Watson Wyatt constructed a set of hypothetical portfolios, one LDI and one traditional, in December 2007 and tracked returns. The hypothetical LDI portfolio broke even in 2008 and the traditional suffered a 25-percent loss.

“New accounting and pension rules — and the desire for more predictable returns — have prompted some companies to adopt LDI strategies in recent years,” says Carl Hess, global head of investment consulting at Watson Wyatt. “LDI served those companies well in 2008.”

“However,” Hess continues, “most companies are still using traditional allocations or are in the process of phasing in LDI strategies. Unfortunately, options are more limited for now, as hedging opportunities have dwindled with the credit crisis, and market volatility makes big investment moves risky.”

According to Watson Wyatt, the emphasis on long-term bonds and liability hedges paid off handsomely last year — the long duration bond benchmark was up more than 8 percent in 2008, and interest rate swaps performed even better, with some returns in excess of 30 percent.

But asset diversification worked less well. That’s because most securities — U.S. large and small caps, international equity and even real estate and hedge funds — declined in value together. However, there was some value in diversification, as alternative asset classes generally did not have the same magnitude of declines and hedge funds continued to aid risk control.

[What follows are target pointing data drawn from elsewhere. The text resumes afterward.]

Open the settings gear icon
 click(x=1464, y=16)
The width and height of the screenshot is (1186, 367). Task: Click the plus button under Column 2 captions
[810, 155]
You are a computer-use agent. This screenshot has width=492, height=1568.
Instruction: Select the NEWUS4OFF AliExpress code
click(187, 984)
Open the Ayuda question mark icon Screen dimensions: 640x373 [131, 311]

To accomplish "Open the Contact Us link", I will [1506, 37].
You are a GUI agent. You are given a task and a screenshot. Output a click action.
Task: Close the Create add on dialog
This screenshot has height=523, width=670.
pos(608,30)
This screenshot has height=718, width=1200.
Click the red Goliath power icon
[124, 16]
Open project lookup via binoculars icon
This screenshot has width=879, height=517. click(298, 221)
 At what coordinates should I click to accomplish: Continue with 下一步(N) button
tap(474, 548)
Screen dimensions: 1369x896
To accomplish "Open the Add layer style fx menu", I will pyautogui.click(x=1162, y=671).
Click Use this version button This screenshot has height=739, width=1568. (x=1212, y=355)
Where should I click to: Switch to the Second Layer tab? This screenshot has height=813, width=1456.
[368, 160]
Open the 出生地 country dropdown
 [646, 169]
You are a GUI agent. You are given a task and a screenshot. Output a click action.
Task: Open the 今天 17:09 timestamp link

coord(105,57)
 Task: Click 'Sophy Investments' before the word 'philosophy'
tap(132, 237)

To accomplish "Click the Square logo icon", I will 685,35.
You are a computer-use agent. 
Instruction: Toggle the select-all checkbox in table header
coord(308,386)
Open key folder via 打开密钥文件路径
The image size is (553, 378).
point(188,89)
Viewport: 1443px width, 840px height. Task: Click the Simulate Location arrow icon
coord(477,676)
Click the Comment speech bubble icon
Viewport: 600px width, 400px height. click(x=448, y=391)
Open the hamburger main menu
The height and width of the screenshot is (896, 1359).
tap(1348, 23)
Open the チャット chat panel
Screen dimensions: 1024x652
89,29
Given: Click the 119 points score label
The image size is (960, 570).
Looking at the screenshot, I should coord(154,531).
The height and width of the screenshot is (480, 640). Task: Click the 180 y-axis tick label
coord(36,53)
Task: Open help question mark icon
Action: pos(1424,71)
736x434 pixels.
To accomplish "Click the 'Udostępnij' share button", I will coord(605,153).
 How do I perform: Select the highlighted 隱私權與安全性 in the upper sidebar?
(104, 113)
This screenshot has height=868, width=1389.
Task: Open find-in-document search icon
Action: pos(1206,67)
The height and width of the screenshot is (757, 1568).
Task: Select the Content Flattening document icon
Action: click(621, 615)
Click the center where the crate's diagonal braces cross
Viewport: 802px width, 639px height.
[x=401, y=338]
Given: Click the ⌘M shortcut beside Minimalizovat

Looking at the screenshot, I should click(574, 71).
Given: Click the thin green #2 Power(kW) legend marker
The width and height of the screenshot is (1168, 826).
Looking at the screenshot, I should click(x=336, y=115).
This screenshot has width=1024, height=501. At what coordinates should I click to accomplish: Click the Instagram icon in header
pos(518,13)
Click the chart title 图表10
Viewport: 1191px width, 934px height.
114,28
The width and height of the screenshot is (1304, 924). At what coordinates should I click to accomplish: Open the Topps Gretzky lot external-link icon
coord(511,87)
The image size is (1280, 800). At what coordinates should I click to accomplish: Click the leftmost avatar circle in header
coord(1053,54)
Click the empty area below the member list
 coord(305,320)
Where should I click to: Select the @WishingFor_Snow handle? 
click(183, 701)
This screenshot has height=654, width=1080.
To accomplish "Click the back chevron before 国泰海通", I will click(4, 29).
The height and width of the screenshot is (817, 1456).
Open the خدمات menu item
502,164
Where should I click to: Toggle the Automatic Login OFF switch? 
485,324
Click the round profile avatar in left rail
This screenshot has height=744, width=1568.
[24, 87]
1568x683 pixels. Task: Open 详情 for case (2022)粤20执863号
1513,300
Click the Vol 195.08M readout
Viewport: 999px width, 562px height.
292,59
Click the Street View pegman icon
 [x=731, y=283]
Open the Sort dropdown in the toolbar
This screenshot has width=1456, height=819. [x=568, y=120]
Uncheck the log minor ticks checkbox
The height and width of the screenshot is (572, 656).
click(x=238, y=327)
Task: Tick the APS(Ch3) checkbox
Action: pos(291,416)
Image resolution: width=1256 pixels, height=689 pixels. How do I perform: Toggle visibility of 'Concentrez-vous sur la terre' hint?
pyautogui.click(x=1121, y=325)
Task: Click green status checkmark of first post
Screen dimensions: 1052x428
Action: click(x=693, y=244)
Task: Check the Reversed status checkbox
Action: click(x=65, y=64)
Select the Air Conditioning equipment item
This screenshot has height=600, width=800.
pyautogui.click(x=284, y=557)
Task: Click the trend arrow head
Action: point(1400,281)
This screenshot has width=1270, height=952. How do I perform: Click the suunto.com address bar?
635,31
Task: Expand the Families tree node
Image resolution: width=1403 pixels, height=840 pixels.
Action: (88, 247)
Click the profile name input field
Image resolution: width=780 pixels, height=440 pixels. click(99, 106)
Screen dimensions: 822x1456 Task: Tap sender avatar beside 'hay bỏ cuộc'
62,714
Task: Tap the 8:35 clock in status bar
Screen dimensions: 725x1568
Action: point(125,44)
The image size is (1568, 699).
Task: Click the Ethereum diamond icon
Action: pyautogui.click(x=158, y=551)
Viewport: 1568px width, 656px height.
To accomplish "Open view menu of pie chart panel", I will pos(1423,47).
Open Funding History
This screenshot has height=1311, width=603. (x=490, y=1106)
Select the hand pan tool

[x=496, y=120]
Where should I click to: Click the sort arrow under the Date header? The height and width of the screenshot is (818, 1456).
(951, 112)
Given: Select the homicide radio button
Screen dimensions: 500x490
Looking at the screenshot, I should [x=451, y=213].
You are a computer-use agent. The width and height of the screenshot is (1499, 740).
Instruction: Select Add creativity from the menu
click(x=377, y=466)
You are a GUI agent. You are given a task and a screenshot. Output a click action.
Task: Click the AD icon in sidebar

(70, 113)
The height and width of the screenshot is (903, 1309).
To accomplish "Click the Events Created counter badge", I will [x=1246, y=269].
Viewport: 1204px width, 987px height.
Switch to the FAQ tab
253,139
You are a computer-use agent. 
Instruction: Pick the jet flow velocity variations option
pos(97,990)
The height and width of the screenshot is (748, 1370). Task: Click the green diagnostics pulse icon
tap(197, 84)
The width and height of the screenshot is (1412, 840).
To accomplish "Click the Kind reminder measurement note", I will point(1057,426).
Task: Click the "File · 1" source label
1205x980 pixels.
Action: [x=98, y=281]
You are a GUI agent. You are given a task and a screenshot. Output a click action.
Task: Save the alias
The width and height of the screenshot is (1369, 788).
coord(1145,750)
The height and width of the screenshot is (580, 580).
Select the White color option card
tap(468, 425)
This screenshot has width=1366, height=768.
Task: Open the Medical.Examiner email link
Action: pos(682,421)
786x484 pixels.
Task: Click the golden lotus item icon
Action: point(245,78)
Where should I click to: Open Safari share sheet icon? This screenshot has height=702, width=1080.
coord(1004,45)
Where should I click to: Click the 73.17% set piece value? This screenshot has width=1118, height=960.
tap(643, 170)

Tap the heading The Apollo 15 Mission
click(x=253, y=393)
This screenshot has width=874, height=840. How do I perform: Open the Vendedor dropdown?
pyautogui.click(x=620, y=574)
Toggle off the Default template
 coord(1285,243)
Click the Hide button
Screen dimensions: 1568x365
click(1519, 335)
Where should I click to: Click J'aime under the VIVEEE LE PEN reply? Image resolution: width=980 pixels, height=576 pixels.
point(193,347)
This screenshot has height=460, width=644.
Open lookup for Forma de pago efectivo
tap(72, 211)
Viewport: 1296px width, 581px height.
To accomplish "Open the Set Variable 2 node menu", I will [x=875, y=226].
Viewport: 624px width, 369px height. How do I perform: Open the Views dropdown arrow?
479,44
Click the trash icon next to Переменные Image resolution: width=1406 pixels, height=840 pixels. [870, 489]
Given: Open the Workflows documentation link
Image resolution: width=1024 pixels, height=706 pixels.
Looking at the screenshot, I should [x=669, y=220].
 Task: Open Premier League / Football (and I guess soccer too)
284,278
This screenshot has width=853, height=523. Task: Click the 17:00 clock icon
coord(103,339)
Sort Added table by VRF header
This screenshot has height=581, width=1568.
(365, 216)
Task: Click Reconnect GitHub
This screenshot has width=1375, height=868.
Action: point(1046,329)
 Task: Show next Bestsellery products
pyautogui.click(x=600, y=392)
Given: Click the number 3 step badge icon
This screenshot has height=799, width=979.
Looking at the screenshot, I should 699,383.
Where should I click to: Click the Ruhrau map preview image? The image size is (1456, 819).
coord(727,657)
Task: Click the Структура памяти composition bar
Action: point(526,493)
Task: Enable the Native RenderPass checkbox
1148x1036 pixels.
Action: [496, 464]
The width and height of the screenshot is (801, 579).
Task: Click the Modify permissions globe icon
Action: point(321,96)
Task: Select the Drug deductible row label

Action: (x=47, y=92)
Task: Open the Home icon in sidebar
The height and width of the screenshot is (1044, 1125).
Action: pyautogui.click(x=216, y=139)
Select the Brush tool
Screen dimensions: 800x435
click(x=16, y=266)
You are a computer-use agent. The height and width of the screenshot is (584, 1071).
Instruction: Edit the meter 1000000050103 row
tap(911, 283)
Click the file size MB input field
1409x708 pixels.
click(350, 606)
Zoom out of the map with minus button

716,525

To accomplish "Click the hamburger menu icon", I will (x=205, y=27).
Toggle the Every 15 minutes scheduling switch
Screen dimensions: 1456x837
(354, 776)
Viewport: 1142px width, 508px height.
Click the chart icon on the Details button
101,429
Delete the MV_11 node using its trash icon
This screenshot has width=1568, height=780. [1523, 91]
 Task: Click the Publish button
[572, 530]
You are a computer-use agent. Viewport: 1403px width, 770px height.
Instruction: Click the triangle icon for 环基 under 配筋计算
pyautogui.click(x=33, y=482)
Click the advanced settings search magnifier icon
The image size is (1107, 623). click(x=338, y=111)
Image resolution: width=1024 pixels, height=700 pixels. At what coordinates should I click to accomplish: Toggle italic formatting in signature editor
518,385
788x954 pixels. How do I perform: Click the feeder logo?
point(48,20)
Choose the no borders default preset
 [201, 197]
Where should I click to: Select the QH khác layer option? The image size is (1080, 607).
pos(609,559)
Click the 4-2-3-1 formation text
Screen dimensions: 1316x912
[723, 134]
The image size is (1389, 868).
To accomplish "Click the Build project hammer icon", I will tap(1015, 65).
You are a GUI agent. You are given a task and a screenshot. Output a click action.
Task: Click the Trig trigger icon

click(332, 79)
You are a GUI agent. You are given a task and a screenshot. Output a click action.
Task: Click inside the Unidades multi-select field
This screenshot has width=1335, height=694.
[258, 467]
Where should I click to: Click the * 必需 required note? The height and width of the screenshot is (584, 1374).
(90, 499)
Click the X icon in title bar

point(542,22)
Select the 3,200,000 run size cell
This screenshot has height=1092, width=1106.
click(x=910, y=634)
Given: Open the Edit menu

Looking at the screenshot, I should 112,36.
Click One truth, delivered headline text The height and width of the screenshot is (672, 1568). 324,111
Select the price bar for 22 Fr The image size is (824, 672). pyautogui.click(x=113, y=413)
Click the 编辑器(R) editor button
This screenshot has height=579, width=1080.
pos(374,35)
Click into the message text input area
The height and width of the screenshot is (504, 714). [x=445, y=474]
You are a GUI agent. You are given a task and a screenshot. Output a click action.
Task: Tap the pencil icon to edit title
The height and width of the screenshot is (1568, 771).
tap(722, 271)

“Although the liability hedge worked in 2008, last year’s high positive returns on swaps and long bonds will not likely continue going forward,” said Mark Ruloff, director of asset allocation at Watson Wyatt. “Despite this, the full range of liability hedging options has gained new credibility, and the recent financial turmoil has proved that its appropriate use has a definite value in controlling and managing risk.”